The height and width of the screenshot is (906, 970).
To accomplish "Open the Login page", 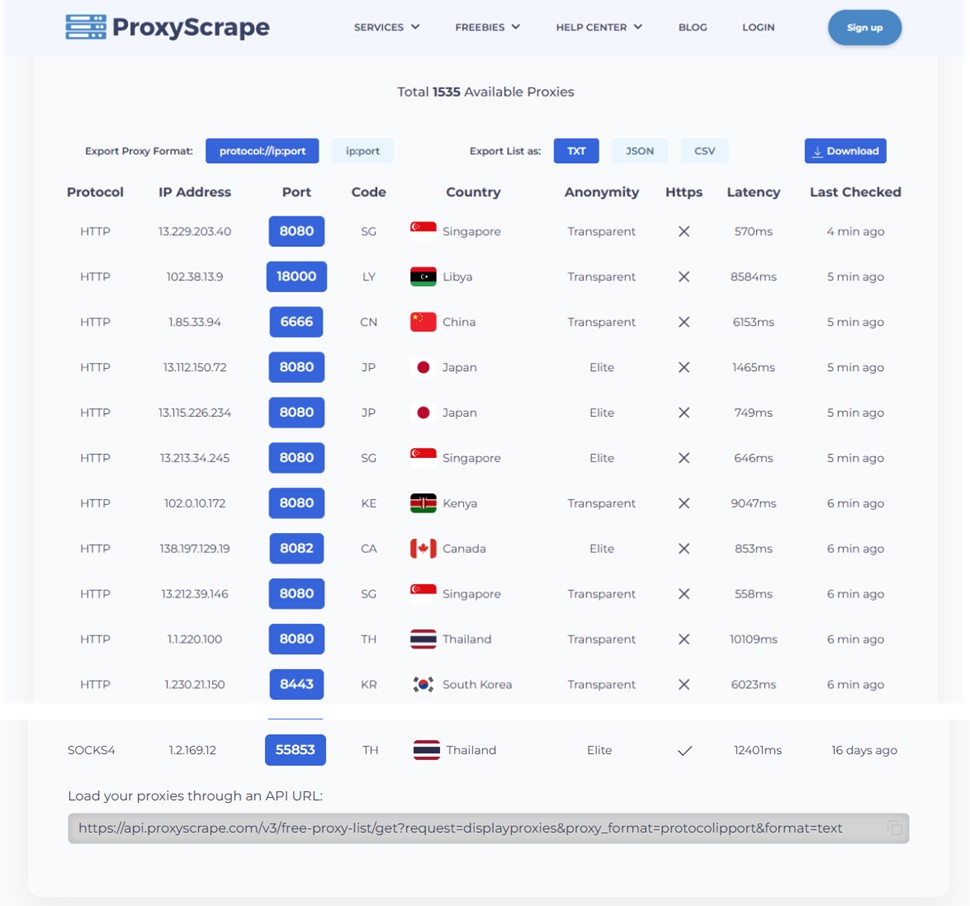I will [x=758, y=27].
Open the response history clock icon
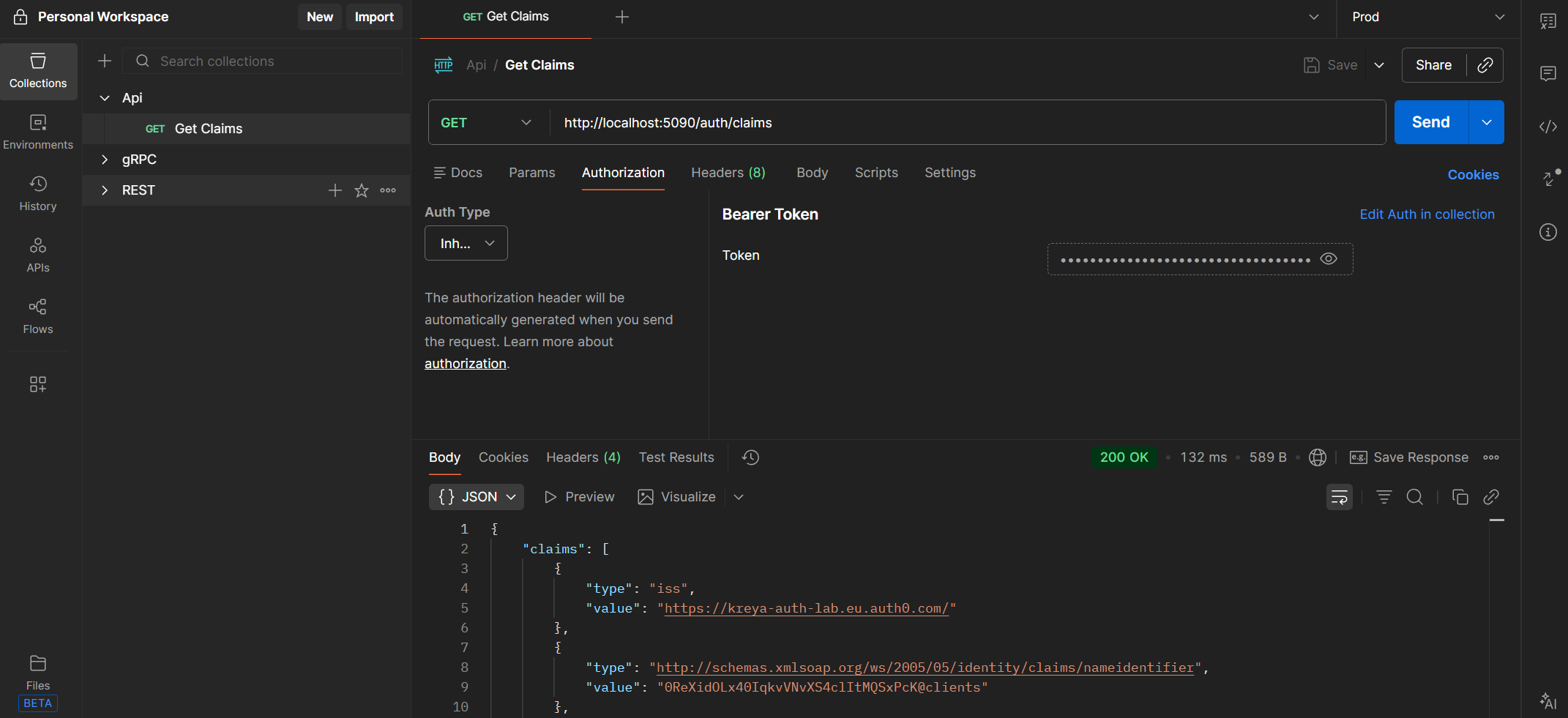 click(750, 457)
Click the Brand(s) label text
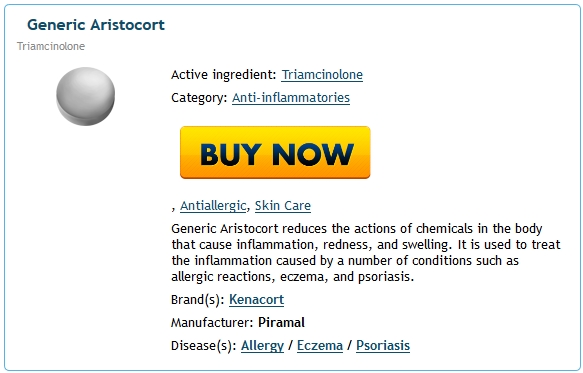 197,300
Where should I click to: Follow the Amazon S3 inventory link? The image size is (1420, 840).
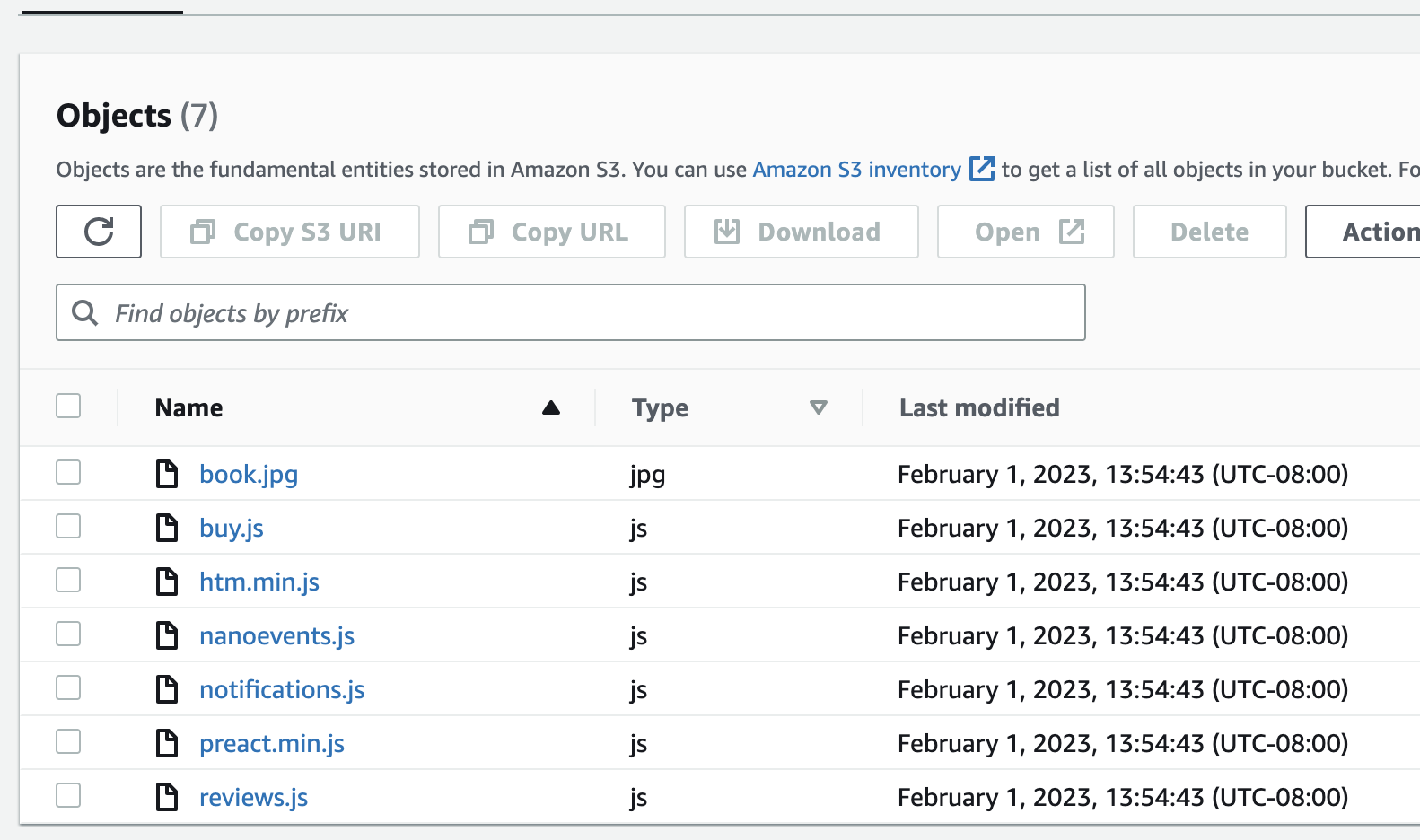click(x=856, y=170)
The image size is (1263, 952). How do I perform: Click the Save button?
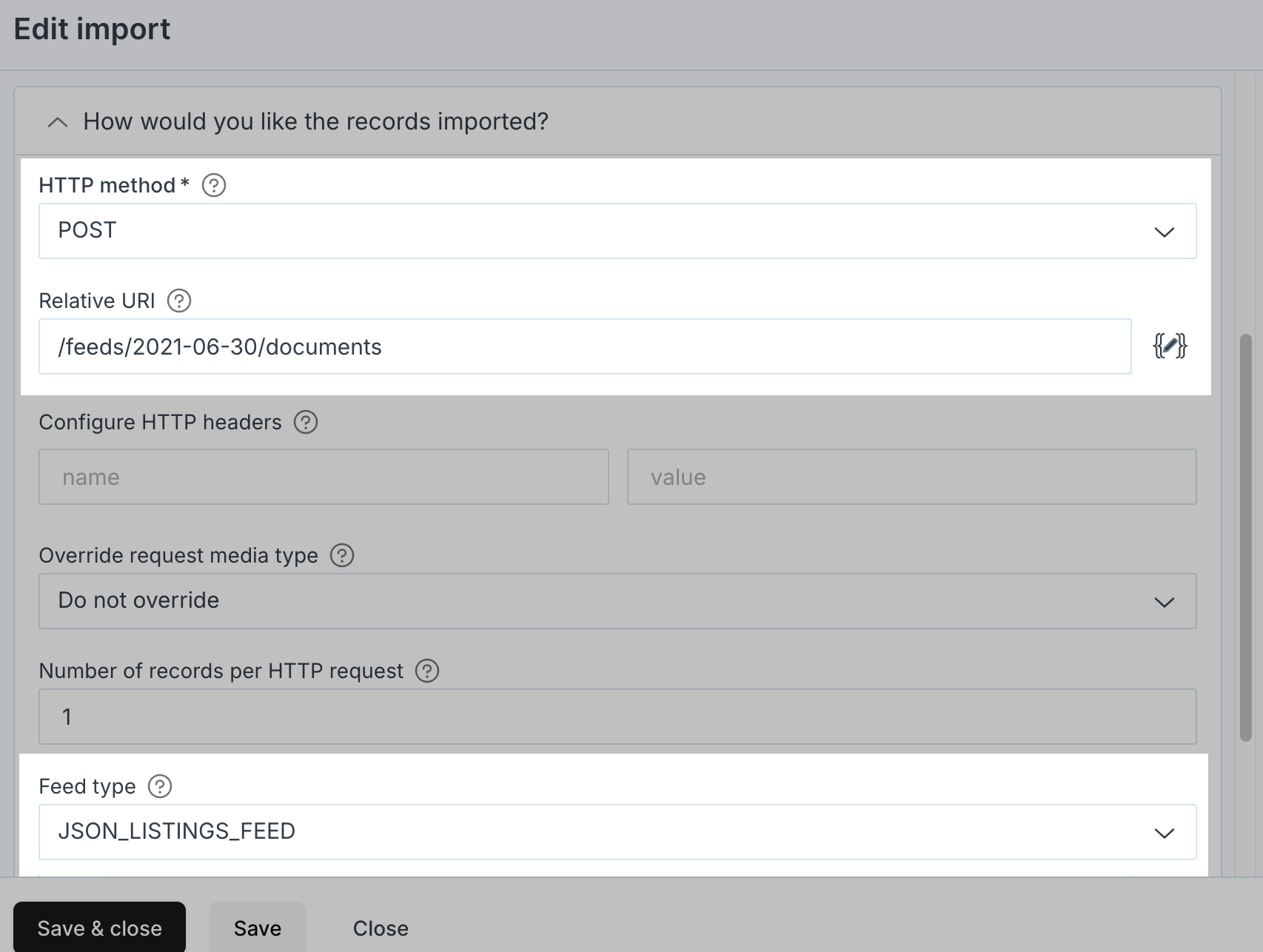257,928
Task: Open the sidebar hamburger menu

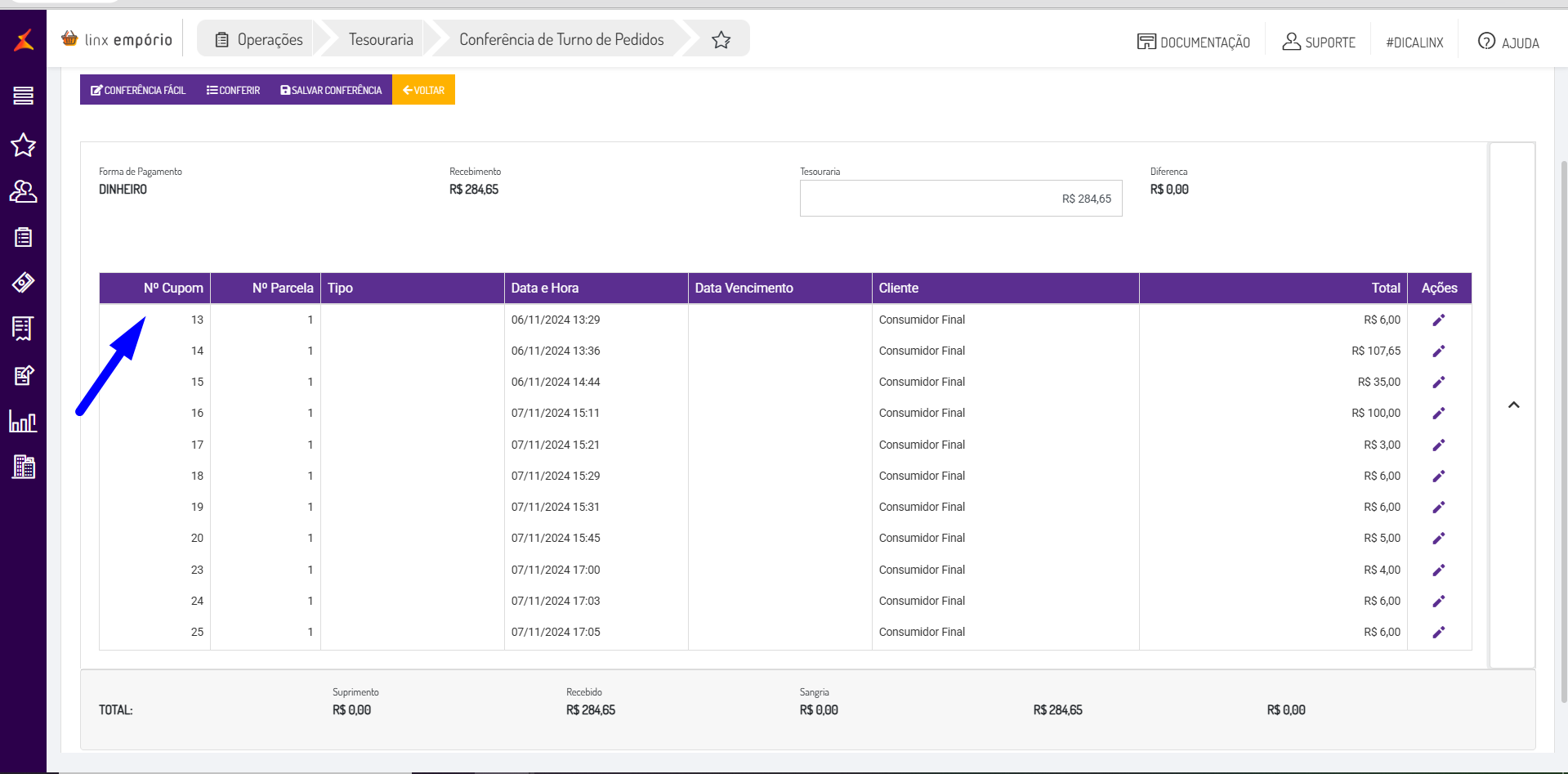Action: [23, 96]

## [Try it]
Only the lines from the one that holds "The image size is (1263, 952)." through the final line of the material should be reproduced, word for word, with the pictures omitted.

## [Output below]
The image size is (1263, 952). How do I perform: Click the Save button?
257,928
Task: Open the sidebar hamburger menu

Action: [23, 96]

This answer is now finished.